# Problem to solve:
From the entries that follow, copy every line with the word "blue".

(Beginning of Provided records)

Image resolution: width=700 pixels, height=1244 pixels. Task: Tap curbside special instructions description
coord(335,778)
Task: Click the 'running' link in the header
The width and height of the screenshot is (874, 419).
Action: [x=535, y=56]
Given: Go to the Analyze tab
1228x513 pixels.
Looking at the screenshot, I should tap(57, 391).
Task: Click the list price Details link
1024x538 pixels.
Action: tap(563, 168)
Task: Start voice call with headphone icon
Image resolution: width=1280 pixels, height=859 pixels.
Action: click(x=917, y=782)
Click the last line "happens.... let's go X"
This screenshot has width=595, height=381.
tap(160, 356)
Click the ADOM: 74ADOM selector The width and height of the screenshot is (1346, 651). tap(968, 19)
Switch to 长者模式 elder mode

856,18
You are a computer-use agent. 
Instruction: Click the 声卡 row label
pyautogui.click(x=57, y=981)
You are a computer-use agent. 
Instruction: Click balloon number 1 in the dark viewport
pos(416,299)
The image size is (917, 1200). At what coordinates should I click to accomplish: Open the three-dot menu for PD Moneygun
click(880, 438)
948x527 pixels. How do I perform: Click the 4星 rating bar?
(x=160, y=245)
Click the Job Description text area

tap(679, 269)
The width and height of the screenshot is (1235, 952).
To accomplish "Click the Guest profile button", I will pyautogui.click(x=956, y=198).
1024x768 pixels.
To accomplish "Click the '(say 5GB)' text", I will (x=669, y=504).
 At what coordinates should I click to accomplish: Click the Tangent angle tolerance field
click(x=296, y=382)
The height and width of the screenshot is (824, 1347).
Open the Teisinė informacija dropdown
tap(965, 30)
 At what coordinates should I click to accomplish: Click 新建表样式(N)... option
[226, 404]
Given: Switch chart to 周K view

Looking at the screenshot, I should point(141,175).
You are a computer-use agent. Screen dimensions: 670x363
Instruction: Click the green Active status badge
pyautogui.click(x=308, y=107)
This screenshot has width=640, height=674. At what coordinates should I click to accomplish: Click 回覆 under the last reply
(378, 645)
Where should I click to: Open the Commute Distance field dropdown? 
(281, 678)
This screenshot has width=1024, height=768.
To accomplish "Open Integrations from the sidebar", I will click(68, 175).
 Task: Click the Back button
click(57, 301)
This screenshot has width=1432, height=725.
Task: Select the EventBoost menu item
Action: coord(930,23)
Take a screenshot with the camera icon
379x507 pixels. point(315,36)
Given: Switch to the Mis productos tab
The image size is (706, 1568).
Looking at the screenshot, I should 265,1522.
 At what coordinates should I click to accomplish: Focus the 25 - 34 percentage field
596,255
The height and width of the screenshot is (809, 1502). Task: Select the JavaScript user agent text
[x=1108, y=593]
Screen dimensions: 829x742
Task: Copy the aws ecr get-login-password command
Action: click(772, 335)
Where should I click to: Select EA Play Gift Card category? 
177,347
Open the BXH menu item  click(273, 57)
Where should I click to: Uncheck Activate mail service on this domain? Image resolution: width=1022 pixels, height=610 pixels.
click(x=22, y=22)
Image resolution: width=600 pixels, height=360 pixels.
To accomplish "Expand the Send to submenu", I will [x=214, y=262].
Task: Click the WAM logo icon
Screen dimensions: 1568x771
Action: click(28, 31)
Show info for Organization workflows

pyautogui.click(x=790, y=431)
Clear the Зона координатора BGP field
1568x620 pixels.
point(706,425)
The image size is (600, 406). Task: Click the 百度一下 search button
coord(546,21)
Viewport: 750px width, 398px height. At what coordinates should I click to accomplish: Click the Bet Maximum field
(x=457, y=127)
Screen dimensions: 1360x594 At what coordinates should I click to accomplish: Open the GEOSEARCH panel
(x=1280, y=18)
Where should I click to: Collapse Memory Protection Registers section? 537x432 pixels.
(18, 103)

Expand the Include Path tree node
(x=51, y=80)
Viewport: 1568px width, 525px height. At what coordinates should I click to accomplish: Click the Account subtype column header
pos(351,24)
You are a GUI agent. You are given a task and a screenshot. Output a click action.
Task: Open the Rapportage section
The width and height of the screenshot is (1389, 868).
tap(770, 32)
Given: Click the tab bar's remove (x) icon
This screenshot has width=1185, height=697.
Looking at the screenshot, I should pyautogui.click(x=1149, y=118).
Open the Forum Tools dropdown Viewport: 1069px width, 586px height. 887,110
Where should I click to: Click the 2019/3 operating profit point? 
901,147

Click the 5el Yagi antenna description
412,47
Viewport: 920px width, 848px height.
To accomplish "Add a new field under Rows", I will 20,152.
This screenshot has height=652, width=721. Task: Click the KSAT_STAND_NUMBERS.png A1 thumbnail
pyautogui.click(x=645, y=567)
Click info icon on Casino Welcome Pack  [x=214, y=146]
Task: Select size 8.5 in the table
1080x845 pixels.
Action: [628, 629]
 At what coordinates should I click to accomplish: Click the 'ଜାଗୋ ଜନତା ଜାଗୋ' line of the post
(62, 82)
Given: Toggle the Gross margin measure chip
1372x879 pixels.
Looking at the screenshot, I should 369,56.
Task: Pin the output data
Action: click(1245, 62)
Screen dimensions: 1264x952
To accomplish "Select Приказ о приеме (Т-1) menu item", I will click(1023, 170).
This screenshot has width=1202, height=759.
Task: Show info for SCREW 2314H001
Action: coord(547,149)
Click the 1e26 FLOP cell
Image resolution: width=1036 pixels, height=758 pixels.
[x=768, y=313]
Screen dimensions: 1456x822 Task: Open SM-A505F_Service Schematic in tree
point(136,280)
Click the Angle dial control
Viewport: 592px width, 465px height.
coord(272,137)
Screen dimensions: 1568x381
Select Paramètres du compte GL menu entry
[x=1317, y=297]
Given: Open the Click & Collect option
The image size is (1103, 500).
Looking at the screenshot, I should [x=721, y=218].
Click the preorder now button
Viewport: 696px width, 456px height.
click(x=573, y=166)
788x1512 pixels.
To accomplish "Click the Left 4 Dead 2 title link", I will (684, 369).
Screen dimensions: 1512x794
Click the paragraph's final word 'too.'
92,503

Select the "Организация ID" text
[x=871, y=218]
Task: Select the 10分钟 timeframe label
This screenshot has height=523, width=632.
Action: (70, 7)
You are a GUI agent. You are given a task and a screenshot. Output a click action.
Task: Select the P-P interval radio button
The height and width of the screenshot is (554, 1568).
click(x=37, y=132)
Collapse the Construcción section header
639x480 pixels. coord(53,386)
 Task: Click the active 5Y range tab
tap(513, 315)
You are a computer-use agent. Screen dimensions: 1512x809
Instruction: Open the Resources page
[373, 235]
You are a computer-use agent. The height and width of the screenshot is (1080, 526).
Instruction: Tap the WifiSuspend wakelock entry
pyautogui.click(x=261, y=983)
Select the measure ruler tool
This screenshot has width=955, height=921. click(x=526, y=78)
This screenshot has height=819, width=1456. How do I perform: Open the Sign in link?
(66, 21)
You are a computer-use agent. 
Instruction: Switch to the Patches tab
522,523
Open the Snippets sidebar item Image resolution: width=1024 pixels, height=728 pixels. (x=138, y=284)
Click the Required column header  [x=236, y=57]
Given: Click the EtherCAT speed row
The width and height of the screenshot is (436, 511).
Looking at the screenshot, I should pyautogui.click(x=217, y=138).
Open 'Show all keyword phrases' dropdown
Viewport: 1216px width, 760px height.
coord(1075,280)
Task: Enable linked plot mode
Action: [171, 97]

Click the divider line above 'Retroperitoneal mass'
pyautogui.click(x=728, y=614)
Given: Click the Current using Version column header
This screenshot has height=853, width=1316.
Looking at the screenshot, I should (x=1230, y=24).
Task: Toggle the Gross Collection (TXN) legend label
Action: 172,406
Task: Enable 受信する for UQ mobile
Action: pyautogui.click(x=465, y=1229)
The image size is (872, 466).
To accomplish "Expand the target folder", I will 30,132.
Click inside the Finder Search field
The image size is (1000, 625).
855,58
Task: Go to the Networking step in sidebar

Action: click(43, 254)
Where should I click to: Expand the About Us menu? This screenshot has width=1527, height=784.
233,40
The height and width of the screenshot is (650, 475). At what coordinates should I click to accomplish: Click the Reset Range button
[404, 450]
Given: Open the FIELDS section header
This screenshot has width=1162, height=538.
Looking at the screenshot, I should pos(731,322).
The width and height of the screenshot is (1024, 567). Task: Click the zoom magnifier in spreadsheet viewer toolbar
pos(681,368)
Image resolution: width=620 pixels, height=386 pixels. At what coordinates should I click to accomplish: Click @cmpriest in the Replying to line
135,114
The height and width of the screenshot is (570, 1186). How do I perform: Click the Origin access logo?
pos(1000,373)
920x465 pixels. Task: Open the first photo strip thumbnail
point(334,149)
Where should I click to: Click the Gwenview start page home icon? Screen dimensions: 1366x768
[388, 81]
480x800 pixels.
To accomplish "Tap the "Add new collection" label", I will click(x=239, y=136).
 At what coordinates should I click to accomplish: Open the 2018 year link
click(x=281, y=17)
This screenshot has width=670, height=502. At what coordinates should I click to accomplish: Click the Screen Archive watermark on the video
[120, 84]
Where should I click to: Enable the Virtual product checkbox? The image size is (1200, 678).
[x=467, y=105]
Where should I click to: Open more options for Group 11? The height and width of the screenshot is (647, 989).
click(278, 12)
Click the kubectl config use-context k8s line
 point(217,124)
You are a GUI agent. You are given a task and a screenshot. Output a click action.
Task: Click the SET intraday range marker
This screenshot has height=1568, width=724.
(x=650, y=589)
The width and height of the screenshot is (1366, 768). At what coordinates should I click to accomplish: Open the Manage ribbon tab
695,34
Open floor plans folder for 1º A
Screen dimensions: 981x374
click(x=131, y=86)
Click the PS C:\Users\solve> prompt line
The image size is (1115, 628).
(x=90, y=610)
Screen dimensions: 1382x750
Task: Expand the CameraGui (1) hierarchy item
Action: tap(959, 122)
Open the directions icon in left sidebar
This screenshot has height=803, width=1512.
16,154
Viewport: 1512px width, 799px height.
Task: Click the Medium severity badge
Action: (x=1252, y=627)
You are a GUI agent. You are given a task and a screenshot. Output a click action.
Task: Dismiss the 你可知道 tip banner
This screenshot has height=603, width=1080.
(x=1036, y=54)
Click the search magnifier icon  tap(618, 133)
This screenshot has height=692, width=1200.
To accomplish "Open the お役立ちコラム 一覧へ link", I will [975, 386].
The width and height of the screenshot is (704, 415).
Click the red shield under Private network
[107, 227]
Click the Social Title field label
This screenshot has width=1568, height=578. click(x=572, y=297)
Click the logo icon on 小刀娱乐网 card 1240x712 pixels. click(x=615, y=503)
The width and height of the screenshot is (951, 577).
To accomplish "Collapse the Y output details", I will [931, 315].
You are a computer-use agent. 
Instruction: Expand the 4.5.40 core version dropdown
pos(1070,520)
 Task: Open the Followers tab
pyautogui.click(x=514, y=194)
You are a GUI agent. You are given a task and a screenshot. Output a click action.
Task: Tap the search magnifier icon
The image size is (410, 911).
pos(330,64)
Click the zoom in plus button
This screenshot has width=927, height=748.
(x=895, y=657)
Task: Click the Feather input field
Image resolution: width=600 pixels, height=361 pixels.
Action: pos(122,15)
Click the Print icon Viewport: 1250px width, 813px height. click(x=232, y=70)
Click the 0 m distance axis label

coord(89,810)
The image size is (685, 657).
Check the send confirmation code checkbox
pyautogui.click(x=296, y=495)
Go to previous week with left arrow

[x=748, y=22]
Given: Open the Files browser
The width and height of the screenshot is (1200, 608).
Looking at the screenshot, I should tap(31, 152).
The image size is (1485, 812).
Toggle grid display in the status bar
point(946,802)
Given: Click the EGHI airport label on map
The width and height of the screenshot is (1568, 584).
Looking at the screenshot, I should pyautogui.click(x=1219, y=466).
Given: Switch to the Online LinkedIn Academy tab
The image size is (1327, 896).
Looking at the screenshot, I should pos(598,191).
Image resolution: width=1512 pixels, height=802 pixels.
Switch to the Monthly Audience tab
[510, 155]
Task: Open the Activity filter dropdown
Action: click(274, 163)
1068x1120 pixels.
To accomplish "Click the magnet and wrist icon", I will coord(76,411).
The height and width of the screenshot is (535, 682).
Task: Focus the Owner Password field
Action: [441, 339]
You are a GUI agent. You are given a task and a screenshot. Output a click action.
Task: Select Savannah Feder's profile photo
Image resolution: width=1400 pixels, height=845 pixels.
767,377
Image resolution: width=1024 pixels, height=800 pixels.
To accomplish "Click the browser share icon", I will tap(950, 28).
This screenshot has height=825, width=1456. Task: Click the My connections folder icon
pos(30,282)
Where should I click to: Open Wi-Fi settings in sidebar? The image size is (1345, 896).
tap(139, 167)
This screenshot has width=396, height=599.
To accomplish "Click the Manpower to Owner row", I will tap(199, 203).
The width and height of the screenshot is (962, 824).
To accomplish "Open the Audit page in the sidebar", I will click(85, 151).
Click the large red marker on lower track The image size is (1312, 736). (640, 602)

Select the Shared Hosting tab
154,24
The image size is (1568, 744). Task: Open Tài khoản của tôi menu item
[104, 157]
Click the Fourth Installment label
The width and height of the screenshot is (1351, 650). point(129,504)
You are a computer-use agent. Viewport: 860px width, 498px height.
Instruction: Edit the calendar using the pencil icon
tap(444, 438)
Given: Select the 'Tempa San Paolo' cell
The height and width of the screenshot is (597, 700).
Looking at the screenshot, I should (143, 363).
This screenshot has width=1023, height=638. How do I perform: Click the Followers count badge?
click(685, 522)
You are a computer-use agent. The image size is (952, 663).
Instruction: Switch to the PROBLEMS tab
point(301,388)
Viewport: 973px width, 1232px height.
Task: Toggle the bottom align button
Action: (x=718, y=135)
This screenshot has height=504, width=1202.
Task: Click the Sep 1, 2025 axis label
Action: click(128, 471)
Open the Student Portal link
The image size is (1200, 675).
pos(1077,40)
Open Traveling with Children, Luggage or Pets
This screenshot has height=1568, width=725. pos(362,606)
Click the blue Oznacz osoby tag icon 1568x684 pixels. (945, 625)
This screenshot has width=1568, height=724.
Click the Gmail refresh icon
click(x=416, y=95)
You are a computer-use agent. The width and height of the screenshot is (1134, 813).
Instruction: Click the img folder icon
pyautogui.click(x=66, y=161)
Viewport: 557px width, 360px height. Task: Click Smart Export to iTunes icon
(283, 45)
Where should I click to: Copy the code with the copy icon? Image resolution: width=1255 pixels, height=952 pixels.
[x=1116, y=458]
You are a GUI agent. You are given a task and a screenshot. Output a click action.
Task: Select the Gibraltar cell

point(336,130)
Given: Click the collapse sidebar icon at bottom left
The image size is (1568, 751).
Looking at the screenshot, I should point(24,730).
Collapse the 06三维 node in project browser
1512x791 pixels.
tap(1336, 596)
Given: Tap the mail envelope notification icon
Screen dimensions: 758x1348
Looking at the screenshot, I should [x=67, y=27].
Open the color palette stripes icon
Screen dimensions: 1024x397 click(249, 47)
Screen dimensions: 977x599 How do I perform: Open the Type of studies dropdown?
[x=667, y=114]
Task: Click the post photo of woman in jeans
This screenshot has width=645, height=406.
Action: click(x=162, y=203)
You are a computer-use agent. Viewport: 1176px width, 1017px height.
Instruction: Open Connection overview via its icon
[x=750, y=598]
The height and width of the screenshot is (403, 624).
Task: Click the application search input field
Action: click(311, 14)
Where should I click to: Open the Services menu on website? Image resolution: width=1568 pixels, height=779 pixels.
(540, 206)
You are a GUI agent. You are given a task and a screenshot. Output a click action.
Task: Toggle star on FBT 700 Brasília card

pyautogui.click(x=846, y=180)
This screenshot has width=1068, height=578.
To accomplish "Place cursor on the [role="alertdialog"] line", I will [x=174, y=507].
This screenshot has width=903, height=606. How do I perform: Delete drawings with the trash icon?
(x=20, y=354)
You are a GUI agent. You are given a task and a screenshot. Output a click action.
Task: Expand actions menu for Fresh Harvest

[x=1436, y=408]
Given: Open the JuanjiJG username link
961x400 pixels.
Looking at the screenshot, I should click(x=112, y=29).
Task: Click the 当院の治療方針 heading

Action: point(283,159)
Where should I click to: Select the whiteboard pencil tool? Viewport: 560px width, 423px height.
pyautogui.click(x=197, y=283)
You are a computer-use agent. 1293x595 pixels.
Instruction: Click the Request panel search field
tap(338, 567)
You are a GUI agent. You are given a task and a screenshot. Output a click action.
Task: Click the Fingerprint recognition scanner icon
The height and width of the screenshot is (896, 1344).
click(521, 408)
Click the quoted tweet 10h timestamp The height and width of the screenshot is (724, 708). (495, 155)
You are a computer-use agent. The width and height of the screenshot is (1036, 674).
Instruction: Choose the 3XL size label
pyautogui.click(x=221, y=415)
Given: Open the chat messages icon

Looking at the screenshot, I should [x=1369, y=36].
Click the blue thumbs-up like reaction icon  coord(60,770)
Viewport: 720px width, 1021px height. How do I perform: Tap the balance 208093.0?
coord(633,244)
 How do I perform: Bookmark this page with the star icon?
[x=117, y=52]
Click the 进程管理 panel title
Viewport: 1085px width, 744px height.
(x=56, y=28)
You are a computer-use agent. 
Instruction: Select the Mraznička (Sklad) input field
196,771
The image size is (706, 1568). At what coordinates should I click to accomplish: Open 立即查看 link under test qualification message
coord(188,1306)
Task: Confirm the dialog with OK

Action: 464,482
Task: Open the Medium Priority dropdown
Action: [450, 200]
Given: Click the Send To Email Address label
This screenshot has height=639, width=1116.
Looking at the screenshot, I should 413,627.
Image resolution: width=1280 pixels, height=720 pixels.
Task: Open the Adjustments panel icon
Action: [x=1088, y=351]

(End of Provided records)

# Exercise response:
Click the blue Oznacz osoby tag icon 1568x684 pixels. (945, 625)
Click the blue thumbs-up like reaction icon  coord(60,770)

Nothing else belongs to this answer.